OBJECTIVE
Brain-computer interface (BCI) systems directly translate human intentions to instructions for machines by decoding the neural signals. The rapid serial visual presentation (RSVP) task is a typical paradigm of BCIs, in which subjects can detect the targets in the high-speed serial images. There are still two main challenges in electroencephalography (EEG) classification for RSVP tasks: inter-trial variability of ERPs and limited trial number of EEG training data.
APPROACH
This study proposed an algorithm of discriminant analysis and classification for interval ERPs (DACIE) in RSVP tasks. Firstly, an interval model of ERPs was exploited to solve the inter-trial variability problem. Secondly, a spatial structured sparsity regularization was utilized to reinforce the important channels, which provided a spatial region of interest (sROI).
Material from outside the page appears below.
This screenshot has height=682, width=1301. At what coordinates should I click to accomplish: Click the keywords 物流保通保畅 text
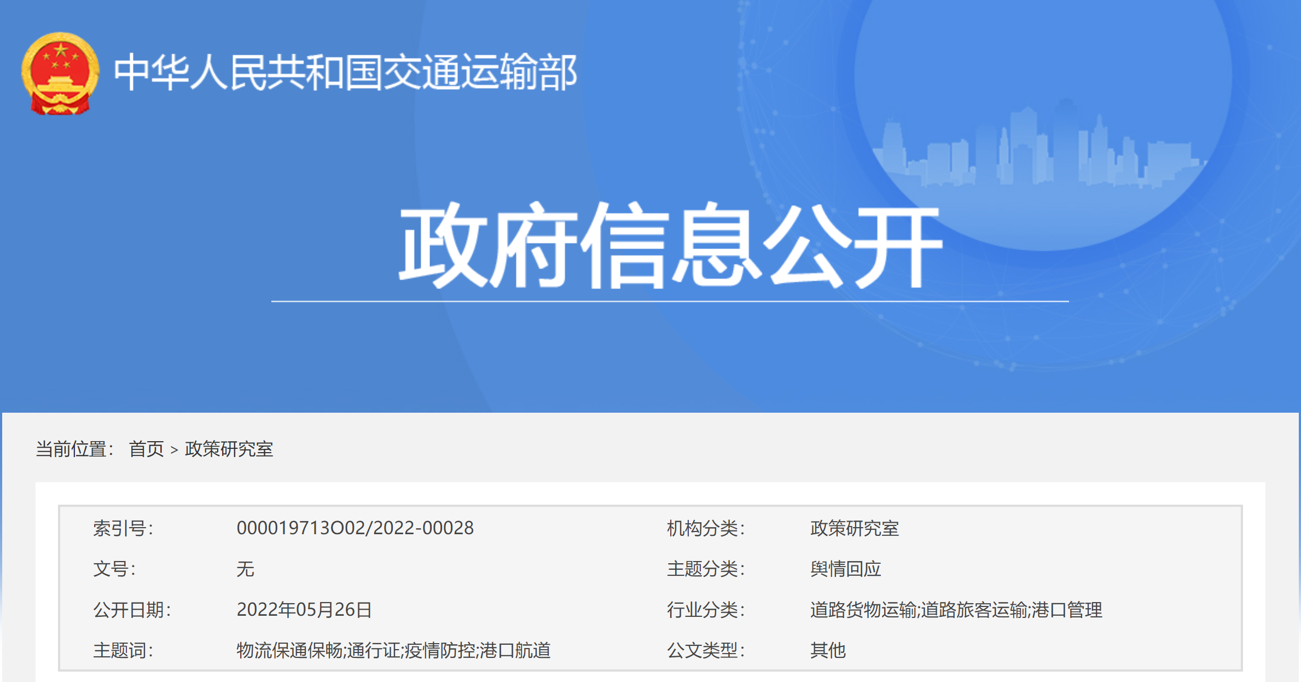[x=289, y=650]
Meanwhile, a temporal auto-weighting technique was conducted to emphasize the important discriminant components, which obtained a temporal regions of interest (tROIs). Thirdly, classification features were obtained by the discriminant eigenvalue analysis to avoid the ill-conditioned estimation of covariance matrix caused by fewer training trials.
MAIN RESULTS
EEG datasets of 12 subjects in RSVP tasks were analyzed to evaluate the classification performance of proposed algorithm. The results showed that the proposed algorithm was significantly superior to several state-of-the-art algorithms.
SIGNIFICANCE
The interval model of ERPs was exploited in a spatial linear discriminant framework to overcome the inter-trial variability. The spatial and temporal ROIs were explored to reinforce the pivotal channels and temporal components. And the proposed algorithm can provide good performance with fewer training trials.